The aim of this article is to provide a simple explanation of how website sessions work.
In plain, non-technical terms, a session is a “connection” between you and the website that you are visiting.
When you visit a website for the first time, the server will issue you with a unique session identifier. This identifier is a lengthy string of characters that is stored inside a text file on your computer.
This text file is what we call a “cookie”.
On the server-side, session data relating to your visit will be stored and “filed” under the same identifier.
This identifier “ties” you to the session data on the server. If you delete the cookie, the identifier will cease to exist and the website in question will treat you like a new visitor.
Session Metaphor / Simple Explanation
You walk into a building and the receptionist realizes that you do not have a visitor’s badge. The receptionist writes the code “ES23” on a sticker and hands it to you.
She then takes out a plastic folder and writes “ES23” on the front of it. She writes your name, your car registration number and the time that you entered the building on a piece of paper.
After that, the receptionist inserts the piece of paper into the “ES23” folder and files it in a cabinet beside her desk.
After this short exchange, you go on about your business, meeting with various people and entering several different rooms.
At one point, while you are walking towards the restroom, a security guard stops you in the corridor and politely informs you that he will need to run a check on your visitor’s badge. “It’s company policy”, he says. He calls the receptionist and asks her if a record for “ES23” exists. In response to this request, the receptionist checks her filing cabinet and finds the folder with “ES23” written on it. She takes it out, reads the piece of paper inside it and informs the security guard that your name is “David Smith” and that you entered the building at 10:00AM. All is well and security guard thanks you for your patience.
Later on, during lunch time, you leave the building for an hour in order to get some food at a local diner. You arrive back an hour later and the receptionist confirms the validity of your badge number by checking the filing cabinet. “Thank you Mr Smith”, she says. “You can go back into the main building now.”
During the afternoon, the sticker on your jumper begins to lose its stickiness. In a moment of shortsightedness, you decide to tear it off and throw it into a nearby bin. This works against you, however, as moments later, another security guard stops you and asks you for your visitor’s badge.
You explain to him that you no longer have your badge and he informs you that you will need to sign back in at the receptionist’s desk. “Sorry, but it’s company policy sir”, he tells you. “This is a secure area and it requires authentication at all times.”
At the receptionist’s desk, your details are taken again and you are issued with another visitor’s badge. This time, you receive a badge with the code “DS32”.
The old folder, marked “ES23”, still exists. However, it is no longer of any use. As a result, the receptionist will throw it out during the next “clean-up”.

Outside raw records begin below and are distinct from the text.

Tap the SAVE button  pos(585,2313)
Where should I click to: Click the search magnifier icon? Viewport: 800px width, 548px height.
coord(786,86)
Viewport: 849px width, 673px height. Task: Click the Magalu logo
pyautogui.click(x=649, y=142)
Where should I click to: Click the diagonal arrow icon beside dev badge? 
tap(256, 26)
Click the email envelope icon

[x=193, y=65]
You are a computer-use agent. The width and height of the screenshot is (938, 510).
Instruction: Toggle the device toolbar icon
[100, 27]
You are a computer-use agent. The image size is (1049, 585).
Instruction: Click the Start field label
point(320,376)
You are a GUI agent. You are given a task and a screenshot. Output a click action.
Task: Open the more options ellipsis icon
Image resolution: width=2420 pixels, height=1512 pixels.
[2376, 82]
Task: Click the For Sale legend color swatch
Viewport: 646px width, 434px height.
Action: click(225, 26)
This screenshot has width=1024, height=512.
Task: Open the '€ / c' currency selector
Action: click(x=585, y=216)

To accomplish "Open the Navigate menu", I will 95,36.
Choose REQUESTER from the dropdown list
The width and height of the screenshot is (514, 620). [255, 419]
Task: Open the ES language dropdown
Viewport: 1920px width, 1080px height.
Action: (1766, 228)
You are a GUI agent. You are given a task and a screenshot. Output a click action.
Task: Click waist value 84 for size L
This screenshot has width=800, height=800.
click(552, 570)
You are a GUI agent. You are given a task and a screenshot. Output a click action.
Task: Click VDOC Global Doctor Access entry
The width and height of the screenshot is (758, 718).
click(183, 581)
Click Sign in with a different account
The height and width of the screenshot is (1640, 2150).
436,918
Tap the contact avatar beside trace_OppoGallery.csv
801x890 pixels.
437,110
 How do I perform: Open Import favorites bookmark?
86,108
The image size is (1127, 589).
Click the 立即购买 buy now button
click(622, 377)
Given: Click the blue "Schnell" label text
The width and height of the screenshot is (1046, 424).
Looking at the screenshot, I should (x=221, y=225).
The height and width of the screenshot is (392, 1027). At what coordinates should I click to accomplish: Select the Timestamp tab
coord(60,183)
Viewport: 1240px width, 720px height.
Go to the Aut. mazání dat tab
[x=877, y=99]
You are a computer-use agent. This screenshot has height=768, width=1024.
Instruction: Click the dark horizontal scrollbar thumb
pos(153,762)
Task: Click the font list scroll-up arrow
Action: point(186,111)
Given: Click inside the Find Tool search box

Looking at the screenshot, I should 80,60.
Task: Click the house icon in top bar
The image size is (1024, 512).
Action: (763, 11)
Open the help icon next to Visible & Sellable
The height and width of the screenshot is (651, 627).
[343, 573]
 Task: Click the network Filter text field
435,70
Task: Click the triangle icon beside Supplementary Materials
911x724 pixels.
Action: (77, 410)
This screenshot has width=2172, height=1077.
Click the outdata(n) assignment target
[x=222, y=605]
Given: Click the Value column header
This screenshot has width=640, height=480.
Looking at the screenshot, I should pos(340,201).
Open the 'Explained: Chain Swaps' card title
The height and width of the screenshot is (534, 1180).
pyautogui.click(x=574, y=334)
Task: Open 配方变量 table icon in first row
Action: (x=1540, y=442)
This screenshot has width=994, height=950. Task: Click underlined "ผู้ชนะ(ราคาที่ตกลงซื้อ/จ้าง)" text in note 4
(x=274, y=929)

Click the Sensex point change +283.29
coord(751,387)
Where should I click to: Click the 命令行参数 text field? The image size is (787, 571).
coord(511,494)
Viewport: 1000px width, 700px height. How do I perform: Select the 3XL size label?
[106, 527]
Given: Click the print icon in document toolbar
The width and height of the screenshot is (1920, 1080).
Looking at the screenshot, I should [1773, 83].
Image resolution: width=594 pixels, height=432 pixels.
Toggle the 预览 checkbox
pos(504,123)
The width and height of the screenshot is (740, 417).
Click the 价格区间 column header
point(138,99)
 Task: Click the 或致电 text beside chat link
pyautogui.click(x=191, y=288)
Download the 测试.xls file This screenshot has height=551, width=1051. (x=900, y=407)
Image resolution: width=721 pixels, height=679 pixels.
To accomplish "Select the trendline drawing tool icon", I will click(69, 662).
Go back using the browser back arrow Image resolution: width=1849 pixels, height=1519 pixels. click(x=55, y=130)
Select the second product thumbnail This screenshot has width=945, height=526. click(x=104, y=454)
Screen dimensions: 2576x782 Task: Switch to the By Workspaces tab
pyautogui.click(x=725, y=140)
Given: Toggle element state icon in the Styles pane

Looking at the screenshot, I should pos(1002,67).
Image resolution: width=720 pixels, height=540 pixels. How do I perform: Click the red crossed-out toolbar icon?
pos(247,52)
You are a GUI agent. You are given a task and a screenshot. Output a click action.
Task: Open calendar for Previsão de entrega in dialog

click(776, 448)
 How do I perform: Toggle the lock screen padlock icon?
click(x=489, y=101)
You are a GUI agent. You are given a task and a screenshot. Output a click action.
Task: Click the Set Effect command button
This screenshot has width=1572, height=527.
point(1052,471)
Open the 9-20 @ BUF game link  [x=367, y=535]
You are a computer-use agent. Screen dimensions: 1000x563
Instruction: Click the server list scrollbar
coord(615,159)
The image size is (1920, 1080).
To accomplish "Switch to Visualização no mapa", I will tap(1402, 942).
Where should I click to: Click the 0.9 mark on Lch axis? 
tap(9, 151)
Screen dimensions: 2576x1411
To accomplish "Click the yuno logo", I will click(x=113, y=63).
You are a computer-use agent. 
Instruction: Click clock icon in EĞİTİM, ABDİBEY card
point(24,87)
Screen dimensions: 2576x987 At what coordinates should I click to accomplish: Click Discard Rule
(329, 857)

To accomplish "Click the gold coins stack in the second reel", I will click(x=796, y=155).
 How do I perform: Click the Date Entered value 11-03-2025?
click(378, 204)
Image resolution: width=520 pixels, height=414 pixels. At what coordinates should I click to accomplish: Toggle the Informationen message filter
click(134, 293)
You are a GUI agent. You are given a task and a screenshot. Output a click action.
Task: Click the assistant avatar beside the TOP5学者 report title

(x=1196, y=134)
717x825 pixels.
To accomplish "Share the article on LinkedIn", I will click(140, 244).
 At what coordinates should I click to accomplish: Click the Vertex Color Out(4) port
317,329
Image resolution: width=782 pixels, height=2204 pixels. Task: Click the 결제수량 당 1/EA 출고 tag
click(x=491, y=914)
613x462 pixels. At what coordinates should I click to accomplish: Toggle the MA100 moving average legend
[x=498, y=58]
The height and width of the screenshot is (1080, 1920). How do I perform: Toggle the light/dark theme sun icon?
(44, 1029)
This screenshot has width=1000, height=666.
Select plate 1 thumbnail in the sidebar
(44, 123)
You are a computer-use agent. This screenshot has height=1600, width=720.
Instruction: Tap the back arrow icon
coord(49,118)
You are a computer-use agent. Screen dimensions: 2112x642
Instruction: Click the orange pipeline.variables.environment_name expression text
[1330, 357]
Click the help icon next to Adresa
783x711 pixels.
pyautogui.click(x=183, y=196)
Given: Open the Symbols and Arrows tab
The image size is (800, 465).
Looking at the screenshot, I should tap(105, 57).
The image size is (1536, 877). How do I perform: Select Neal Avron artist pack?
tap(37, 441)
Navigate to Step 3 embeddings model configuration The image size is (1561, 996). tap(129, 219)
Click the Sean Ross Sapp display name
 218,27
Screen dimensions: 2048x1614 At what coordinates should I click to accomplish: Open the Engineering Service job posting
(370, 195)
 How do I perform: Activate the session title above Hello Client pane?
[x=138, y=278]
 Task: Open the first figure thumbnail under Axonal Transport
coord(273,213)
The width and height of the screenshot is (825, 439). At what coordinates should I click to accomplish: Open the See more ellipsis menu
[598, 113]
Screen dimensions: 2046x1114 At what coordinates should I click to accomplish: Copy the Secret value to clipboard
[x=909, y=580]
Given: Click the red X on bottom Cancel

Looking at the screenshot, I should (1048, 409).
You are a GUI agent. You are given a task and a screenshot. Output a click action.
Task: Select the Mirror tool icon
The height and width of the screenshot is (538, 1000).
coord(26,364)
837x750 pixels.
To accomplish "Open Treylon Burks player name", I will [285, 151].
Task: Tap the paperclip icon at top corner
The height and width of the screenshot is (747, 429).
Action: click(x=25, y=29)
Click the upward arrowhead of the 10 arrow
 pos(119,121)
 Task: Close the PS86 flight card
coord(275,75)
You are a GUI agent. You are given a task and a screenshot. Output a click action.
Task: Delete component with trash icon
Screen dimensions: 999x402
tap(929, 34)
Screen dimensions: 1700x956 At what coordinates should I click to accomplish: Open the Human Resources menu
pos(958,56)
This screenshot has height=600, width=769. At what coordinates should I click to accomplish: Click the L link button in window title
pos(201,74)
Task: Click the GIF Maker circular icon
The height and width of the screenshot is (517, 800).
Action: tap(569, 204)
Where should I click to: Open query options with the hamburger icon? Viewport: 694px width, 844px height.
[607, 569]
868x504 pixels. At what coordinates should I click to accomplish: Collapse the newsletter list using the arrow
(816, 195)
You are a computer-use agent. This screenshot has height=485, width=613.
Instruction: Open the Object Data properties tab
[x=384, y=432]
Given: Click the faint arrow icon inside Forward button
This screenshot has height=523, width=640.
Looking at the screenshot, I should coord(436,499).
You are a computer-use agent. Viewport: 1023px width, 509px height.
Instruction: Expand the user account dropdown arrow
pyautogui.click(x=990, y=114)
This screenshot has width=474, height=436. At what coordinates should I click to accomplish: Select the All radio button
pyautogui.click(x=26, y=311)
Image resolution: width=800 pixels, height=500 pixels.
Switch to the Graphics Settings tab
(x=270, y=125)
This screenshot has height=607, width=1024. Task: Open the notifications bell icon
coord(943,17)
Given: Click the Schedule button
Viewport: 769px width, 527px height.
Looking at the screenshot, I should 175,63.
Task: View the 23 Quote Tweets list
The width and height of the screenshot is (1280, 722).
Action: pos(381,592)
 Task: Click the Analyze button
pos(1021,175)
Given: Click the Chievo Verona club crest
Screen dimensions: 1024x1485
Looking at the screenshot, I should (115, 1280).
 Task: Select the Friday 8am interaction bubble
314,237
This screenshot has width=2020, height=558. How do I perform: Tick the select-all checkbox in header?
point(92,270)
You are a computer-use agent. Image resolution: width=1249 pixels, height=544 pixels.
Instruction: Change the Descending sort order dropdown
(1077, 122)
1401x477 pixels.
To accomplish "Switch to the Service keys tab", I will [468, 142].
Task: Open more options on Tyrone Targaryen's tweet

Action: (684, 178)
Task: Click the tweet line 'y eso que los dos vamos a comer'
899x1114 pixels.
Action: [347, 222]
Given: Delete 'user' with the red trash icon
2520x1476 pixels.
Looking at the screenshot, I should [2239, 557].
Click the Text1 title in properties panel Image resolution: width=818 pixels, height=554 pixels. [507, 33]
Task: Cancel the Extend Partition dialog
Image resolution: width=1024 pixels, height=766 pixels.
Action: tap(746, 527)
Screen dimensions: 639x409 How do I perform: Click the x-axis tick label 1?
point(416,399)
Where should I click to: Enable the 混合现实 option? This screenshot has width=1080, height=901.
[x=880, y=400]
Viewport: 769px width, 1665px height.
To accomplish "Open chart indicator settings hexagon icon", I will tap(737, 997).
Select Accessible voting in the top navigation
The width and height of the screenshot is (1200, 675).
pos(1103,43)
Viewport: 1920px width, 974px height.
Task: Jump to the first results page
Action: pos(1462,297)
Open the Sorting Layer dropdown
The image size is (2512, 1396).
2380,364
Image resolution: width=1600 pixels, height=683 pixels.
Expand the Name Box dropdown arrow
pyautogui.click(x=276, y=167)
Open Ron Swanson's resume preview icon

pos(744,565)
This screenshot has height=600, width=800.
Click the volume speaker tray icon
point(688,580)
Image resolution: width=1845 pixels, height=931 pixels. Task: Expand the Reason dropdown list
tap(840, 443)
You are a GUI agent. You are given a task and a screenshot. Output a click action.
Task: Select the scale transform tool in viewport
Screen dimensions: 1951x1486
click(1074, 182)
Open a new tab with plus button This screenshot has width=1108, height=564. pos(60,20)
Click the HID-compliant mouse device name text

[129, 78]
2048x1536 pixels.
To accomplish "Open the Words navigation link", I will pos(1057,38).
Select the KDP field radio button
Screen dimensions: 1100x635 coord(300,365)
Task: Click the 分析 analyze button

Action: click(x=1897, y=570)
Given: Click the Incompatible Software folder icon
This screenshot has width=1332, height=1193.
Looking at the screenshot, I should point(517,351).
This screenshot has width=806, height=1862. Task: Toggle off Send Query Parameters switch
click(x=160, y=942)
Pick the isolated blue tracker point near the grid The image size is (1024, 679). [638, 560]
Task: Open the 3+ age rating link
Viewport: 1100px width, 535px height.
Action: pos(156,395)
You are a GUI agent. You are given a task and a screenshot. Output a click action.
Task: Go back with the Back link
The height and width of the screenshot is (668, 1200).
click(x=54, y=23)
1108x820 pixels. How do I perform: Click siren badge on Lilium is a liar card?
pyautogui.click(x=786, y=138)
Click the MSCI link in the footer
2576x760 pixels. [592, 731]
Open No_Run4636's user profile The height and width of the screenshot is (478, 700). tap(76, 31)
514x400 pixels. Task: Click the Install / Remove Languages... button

A new folder marked “DS32” is inserted into the cabinet and it contains information about your name, your car registration number and the time that you were issued with your visitor’s badge.
After a long day of meeting tour guides and conversing with office personnel, you decide to head home. The next morning, you realize that you left your business laptop in the building that you visited the day before. “I’ll go back in and get it on the way to work”, you think to yourself.
Knowing that you still have your visitor’s badge from the day before, you take it out of your pocket and show it to the receptionist in the lobby.
The receptionist searches her filing cabinet but she can’t seem to find a folder marked “DS32”. “I’m sorry sir, but I can’t seem to find any information on your visitor’s badge. Did you receive this badge today?”, she asks.
“No, this one is from yesterday afternoon”, you respond.
“Oh, well, we usually set an expiration time on visits. We probably threw the folder out yesterday evening. If you bear with me for a second, I’ll just take down your information and you can be on your way.”
She takes down your information and gives you a new badge. This time, the badge says “YF21”. You can now enter the main building again.
In the metaphor above.
- The badge is a “cookie”. i.e. The text file on your computer.
- The ID number on the badge is a session identifier.
- The lobby could be a login form on a website.
- The main part of the building is a control panel / members-only area.
- The filing cabinet is a place where session data is stored. This could be a folder on the server or a database table.
- The security guard is a piece of software that authenticates users. i.e. A piece of code that checks to see if your session identifier matches up with an authenticated user.
- The receptionist is a session handler. She gives out sessions to new visitors, she stores information about them and she decides when to purge expired session data.
- Throwing your badge in the bin was like clearing your browser history / cookies.